Ramlah: Saya Menaruh Harapan Besar pada JKN-KIS

  • Whatsapp
Ramlah: Saya Menaruh Harapan Besar pada JKN-KIS
Narasumber : Sitti Ramlah

 

Kendari, Upeks.co.id– Manfaat Program Jaminan Kesehatan Nasional-Kartu Indonesia Sehat (JKN-KIS) dirasakan langsung oleh maasyarakat. Salah satunya adalah Sitti Ramlah, ibu dari Haikal Alfarizki yang terdaftar sebagai peserta Penerima Bantuan Iuran (PBI JK). Haikal adalah anak terakhir dari tiga orang bersaudara yang masih berusia 6 bulan dan harus berjuang menahan sakit akibat bronkopneumonia yaitu infeksi yang mengakibatkan terjadinya peradangan pada paru-paru. Kondisi tersebut membuatnya harus terbaring di Rumah Sakit Kota Kendari.

Bacaan Lainnya

“Saat anak saya lahir prosesnya dibantu oleh bidan Puskesmas Kemaraya dan saat itu juga anak harus dirujuk ke rumah sakit karena adanya kelainan pada pernapasan. Awalnya saya mengira akan dikenakan biaya pada rumah sakit karena anak belum memiliki kartu JKN-KIS, namun ternyata bayi yang baru lahir dari peserta PBI JK secara otomatis menjadi tanggungan pemerintah dan diberikan kesempatan selama tiga hari untuk membuat kartu pada kantor BPJS Kesehatan,” tutur Ramlah saat ditemui di Rumah Sakit Kota Kendari pada Kamis (17/06).

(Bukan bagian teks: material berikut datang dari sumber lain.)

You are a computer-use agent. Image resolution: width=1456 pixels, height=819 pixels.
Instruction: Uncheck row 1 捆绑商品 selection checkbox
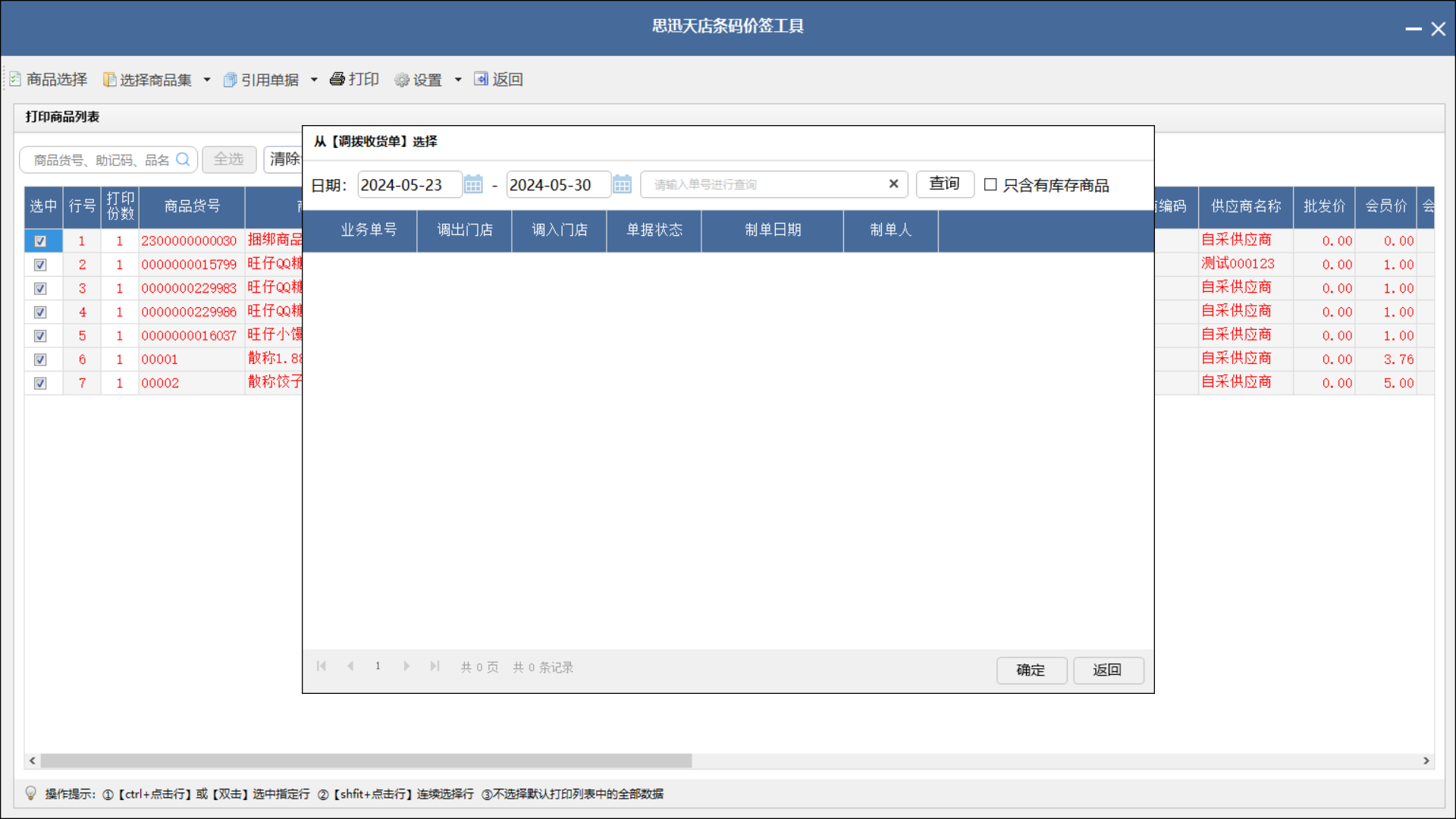tap(40, 240)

Melihat kondisi anaknya yang selalu batuk kesakitan membuat Ramlah tidak dapat menahan air mata karena kesedihannya melihat penderitaan anaknya. Hadirnya pemerintah dan BPJS Kesehatan melalui Program JKN-KIS telah memberikan penjaminan sepenuhnya untuk biaya perawatan sejak lahir, sehingga sampai dengan saat ini Ramlah tak mengeluarkan biaya sepeser pun. Hal inipun melegakannya, mengingat suaminya hanyalah seorang wiraswasta yang tidak menentu pendapatannya.

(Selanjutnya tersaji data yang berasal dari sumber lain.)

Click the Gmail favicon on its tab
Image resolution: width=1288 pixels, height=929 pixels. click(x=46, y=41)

“Tanpa adanya jaminan biaya pelayanan dari BPJS Kesehatan seperti ini tentu kami tidak tahu harus mencari biaya pengobatan dari mana. Seringkali Haikal keluar masuk rumah sakit karena gejala batuk dan sulit bernapas, datang secara tiba-tiba tanpa kenal waktu,” ucapnya.

Ramlah juga menyampaikan bahwa suami dan seluruh anaknya juga telah terdaftar sehingga sudah merasa tenang, dan ia hanya perlu memikirkan biaya hidup sehari-hari dan kesembuhan anak bungsunya.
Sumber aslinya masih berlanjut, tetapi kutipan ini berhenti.